Data for analysis START

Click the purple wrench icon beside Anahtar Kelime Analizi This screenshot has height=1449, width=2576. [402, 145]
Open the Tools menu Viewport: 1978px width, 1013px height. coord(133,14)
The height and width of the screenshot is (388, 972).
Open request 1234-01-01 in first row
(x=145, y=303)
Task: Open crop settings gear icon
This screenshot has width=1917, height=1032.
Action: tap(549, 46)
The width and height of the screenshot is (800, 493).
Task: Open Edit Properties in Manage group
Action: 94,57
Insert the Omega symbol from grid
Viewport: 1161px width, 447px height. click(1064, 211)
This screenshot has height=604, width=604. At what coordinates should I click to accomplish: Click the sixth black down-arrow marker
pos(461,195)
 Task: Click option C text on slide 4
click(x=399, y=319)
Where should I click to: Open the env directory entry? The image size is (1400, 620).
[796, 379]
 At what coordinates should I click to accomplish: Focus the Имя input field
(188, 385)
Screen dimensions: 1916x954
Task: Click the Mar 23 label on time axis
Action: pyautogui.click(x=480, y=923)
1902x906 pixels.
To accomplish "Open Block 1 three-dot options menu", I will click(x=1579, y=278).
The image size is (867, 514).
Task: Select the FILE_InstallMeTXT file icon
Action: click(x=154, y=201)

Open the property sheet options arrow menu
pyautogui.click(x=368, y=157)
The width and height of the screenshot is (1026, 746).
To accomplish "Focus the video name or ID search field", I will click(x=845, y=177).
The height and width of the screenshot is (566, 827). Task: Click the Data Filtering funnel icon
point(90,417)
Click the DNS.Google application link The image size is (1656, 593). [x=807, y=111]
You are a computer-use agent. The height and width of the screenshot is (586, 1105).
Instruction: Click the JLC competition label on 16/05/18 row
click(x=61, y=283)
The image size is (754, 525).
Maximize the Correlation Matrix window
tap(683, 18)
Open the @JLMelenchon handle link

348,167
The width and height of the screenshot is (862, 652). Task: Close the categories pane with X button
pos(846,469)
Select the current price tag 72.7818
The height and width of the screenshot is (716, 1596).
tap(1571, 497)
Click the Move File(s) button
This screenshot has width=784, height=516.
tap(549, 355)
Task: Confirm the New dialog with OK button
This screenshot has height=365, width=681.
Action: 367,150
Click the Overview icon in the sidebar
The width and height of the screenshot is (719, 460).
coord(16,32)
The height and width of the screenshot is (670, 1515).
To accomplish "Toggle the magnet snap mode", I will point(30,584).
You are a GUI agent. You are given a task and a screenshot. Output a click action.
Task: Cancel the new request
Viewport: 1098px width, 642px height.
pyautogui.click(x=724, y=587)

Data for analysis END

Exercise aim | Output the data in full, exactly as it stands.

Final answer |
Click the purple wrench icon beside Anahtar Kelime Analizi This screenshot has height=1449, width=2576. [402, 145]
Open the Tools menu Viewport: 1978px width, 1013px height. coord(133,14)
The height and width of the screenshot is (388, 972).
Open request 1234-01-01 in first row
(x=145, y=303)
Task: Open crop settings gear icon
This screenshot has width=1917, height=1032.
Action: tap(549, 46)
The width and height of the screenshot is (800, 493).
Task: Open Edit Properties in Manage group
Action: 94,57
Insert the Omega symbol from grid
Viewport: 1161px width, 447px height. click(1064, 211)
This screenshot has height=604, width=604. At what coordinates should I click to accomplish: Click the sixth black down-arrow marker
pos(461,195)
 Task: Click option C text on slide 4
click(x=399, y=319)
Where should I click to: Open the env directory entry? The image size is (1400, 620).
[796, 379]
 At what coordinates should I click to accomplish: Focus the Имя input field
(188, 385)
Screen dimensions: 1916x954
Task: Click the Mar 23 label on time axis
Action: pyautogui.click(x=480, y=923)
1902x906 pixels.
To accomplish "Open Block 1 three-dot options menu", I will click(x=1579, y=278).
The image size is (867, 514).
Task: Select the FILE_InstallMeTXT file icon
Action: click(x=154, y=201)

Open the property sheet options arrow menu
pyautogui.click(x=368, y=157)
The width and height of the screenshot is (1026, 746).
To accomplish "Focus the video name or ID search field", I will click(x=845, y=177).
The height and width of the screenshot is (566, 827). Task: Click the Data Filtering funnel icon
point(90,417)
Click the DNS.Google application link The image size is (1656, 593). [x=807, y=111]
You are a computer-use agent. The height and width of the screenshot is (586, 1105).
Instruction: Click the JLC competition label on 16/05/18 row
click(x=61, y=283)
The image size is (754, 525).
Maximize the Correlation Matrix window
tap(683, 18)
Open the @JLMelenchon handle link

348,167
The width and height of the screenshot is (862, 652). Task: Close the categories pane with X button
pos(846,469)
Select the current price tag 72.7818
The height and width of the screenshot is (716, 1596).
tap(1571, 497)
Click the Move File(s) button
This screenshot has width=784, height=516.
tap(549, 355)
Task: Confirm the New dialog with OK button
This screenshot has height=365, width=681.
Action: 367,150
Click the Overview icon in the sidebar
The width and height of the screenshot is (719, 460).
coord(16,32)
The height and width of the screenshot is (670, 1515).
To accomplish "Toggle the magnet snap mode", I will point(30,584).
You are a GUI agent. You are given a task and a screenshot. Output a click action.
Task: Cancel the new request
Viewport: 1098px width, 642px height.
pyautogui.click(x=724, y=587)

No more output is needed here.